Premium Chessgames Member
  paulalbert: Hikaru's voice is not grating, but perhaps a little bit too high pitched, enthusiastic, and delivered too quickly to listen to for an extended period of time. However, he is highly articulate and the game explanation is absolutely first class and instructive. I prefer a little slower pace both because of my age ( 80 ) and no where near ever the ability to see the possibilities so quickly in the position. That really defines an important aspect of the incredible talent of top players. Many years ago when i would attend Danny Kopec's summer chess camps and take private lessons with IM Danny, and GMs Walter Browne and Lubomir Ftacnik and analyze my games with them, they would in seconds see and analyze all kinds of variations and possibilities that I did not even consider during the classic time control or see in my own subsequent analysis. Hard work, study, serious dedication and general high intelligence unfortunately never overcame my good( but limited ) raw, natural chess talent. Emanuel Lasker's assertion that anyone of reasonable intelligence with dedicated study could become a chess master in my view is not valid.
Sep-24-23  EvanTheTerrible: I think it's his intro that puts me off. Once he gets into the content, it might be fine, but the intro makes me close the video every time.
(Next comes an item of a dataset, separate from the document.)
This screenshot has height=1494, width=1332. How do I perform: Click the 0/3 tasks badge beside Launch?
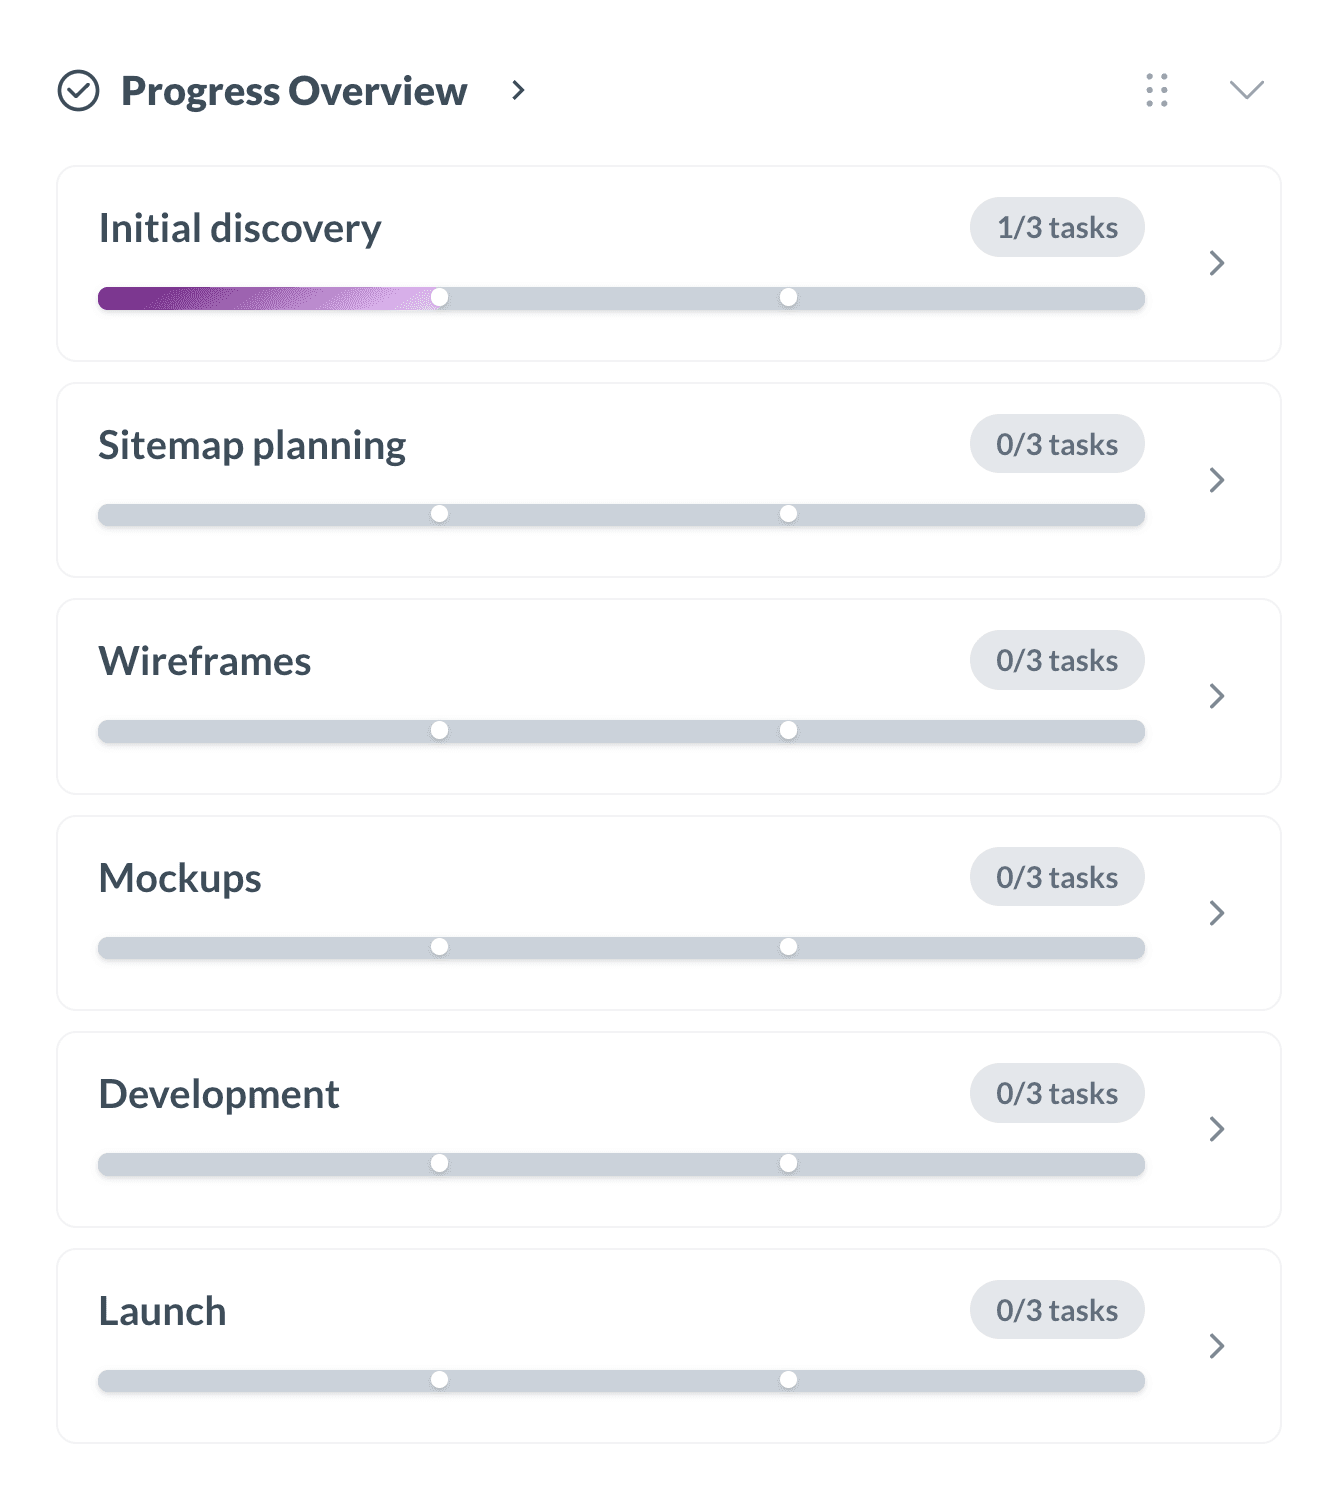[1057, 1310]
Maybe I'm impatient and immature, but I accept that.
Sep-24-23  nimh: <anyone of reasonable intelligence>

He probably had in mind the mean intelligence of his own acquaintances. Being a philosopher, mathematician and a top-notch chessplayer himself...

Premium Chessgames Member
  keypusher: < nimh: <anyone of reasonable intelligence> He probably had in mind the mean intelligence of his own acquaintances. Being a philosopher, mathematician and a top-notch chessplayer himself...>

A pleasure to "see" you, <nimh>, however briefly.

Premium Chessgames Member
  Check It Out: It depends on what he meant by "chess master", which I'm sure meant something different then than it does now.
Premium Chessgames Member
  paulalbert: I went back to refresh my memory on exactly what Lasker asserted. It is in the final chapter of Lasker's Manual of Chess ( the original German version written in 1925) . Chapter Title : "Final Reflections on Education in Chess". Lasker lays out a 200 hour course using the ideas in his book then says: " Even if the young man has no talent at all, by following the above course he would advance to the class specified." What is specified is the ability to compete successfully against even a chess master if given any odds. My own view is that there is a special talent for chess: some persons have none, some have to a degree, and some like Lasker, Capablanca, Alekhine, Fischer, Karpov, Kasparov, Anand, Carlsen, and others have to an enormous degree. I definitely agree with Lasker on teaching chess or anything else that concepts and understanding are more important than mere memorization. Some of Nimzowitsch's thoughts on teaching chess to children contained similar ideas. The first English language version of Lasker's Manual of Chess ( written in English by Lasker himself ) was in 1932 in London. I have a 1960 Dover New York version. It is worth reading not only for the chess content including Lasker's discussion of Steinitz's theories but also to understand Lasker's philosophic view of chess as a metaphor for life and its challenges.
Premium Chessgames Member
  Check It Out: <paulalbert>: Nice posts. Your chess experience has umami, if youll pardon the esoteric food reference.

Lasker hedged with, "if given any odds", but no matter. Whats important is that Lasker created a 200 hour course for chess! He was ahead of his time, the OG of today's plethora of online instructional content.

Sep-25-23  nimh: <A pleasure to "see" you, <nimh>, however briefly.> I should say likewise, but I've seen you here all the time already!